AEGIS & the Big-Data.AI Summit

EU Project AEGIS at the Big-Data.AI Summit

Published on: 01/07/2019

The Big Data AI Summit (, organized by BITKOM, is Europe’s leading summit for artificial intelligence and big data. More than 8,000 visitors experienced the Big-Data.AI Summit 2019 on April 10th and 11th at the Station Berlin.

Christian Kaiser from VIF had the opportunity to present results of the AEGIS project on the first conference day to about 100 interested parties, mostly from industry. Thereby Christian provided insights into the development of two concrete data-driven services for intelligent mobility on the AEGIS platform. While the first data-driven service deals with the detection of road damage by analysing vehicle sensor data, the second service provides safety-relevant feedback to drivers. After his presentation, Christian held a series of discussions with representatives of the automotive industry who were interested in joint activities.

The abstract to Christian’s talk accepted by the programme committee of the Big-Data AI.Summit is attached below:

The automotive domain is changing from purely offering goods and associated services towards exploiting data- and analytics-driven services, too. Thereby new players from the big data ecosystem are entering the market to co-develop data-driven solutions together with classical players from the automotive industry.

In our talk, we will provide insights into the development of two concrete data-driven services: detecting road damage and individual driving styles. Both services were created using an analytics platform developed in the AEGIS Big Data project funded by the European Commission in the Horizon 2020 framework program. The AEGIS platform combines numerous components of the big data ecosystem including Hadoop, Spark, Hops, Jupyter, TensorFlow, Hyperledger, and Elastic Search. Besides offering integrated components for the development of data-driven applications, one of the project’s main goals is to provide easy and flexible integration of third-party data-sources.

The main data source of the presented data-driven services are unsurprisingly measurements of vehicle data, all of them recorded during normal vehicle operation on public roads. We collected the measurements using a self-developed, custom logging device, built using only cheap and widely available commodity hardware. Of course, these measurements need pre-processing before they can be put to use. Our contribution will highlight the various difficulties we encountered and how we overcame them. For example, it is inter alia necessary to detect the actual position of the logging device in the vehicle in order to align the measurements collected by accelerometer and gyroscope to the vehicle’s coordinate system.

The first data-driven service we will present deals with the detection of road damage. As the impact of road condition on driving safety is not neglectable, this service is targeted at road maintenance companies to better manage their road maintenance works. For this service all available measurement data is analyzed in its entirety. Within the data, we detect “rumbling events” which indicate a potential road damage. These events are then spatially aggregated and normalized by the number of measurements that cover the respective area. The result shows for each point of the map how many percent of measurements detected a “rumble event” at the respective position. Thus, it can be interpreted as the spatial probability density of road damage.

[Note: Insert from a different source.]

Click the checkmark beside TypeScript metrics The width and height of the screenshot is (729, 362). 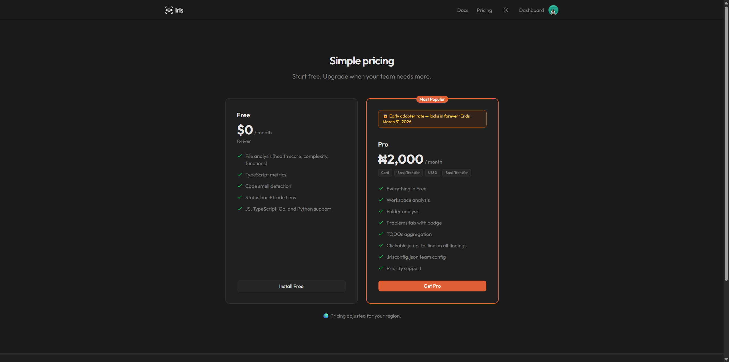(239, 174)
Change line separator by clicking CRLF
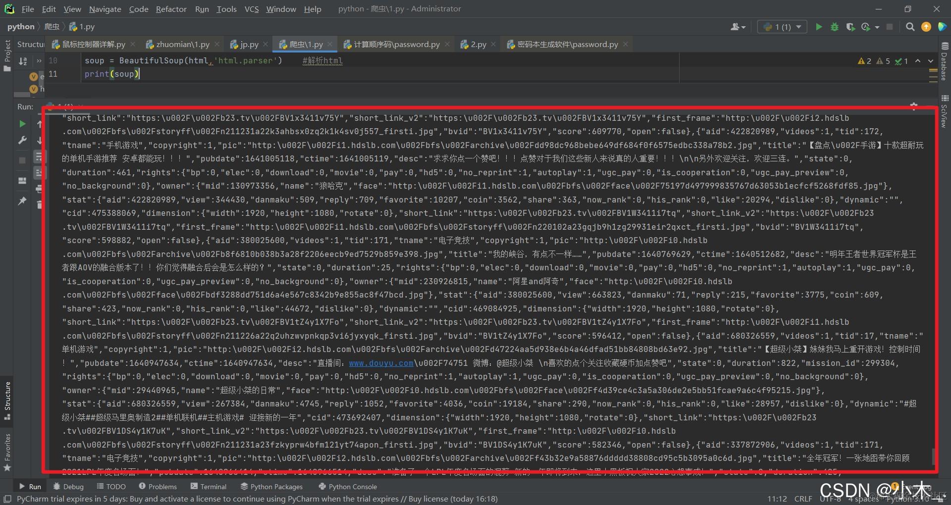Viewport: 951px width, 505px height. (802, 499)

The second data-driven service provides safety-relevant feedback to drivers. The goal is to provide interested drivers with insights into their individual driving style, allowing benchmarks with other drivers to stimulate safer driving behavior. Again, we start by calculating events – but this time the events are not related to the road conditions but instead describe safety relevant situations like harsh braking or hard cornering. In a second step, the calculated event information is enriched with weather data. This process is not as straightforward as it may seem at first sight, as weather data is usually not available for every position and time. Typically, the weather is measured only at various locations (weather stations) every half hour or so; thus a complex merge strategy is required. Next, we compute a risk score which is based on events and weather for each trip and driver. The risk score indicates the driver’s relative risk and provides prompt feedback as well as the possibility to compare with other drivers.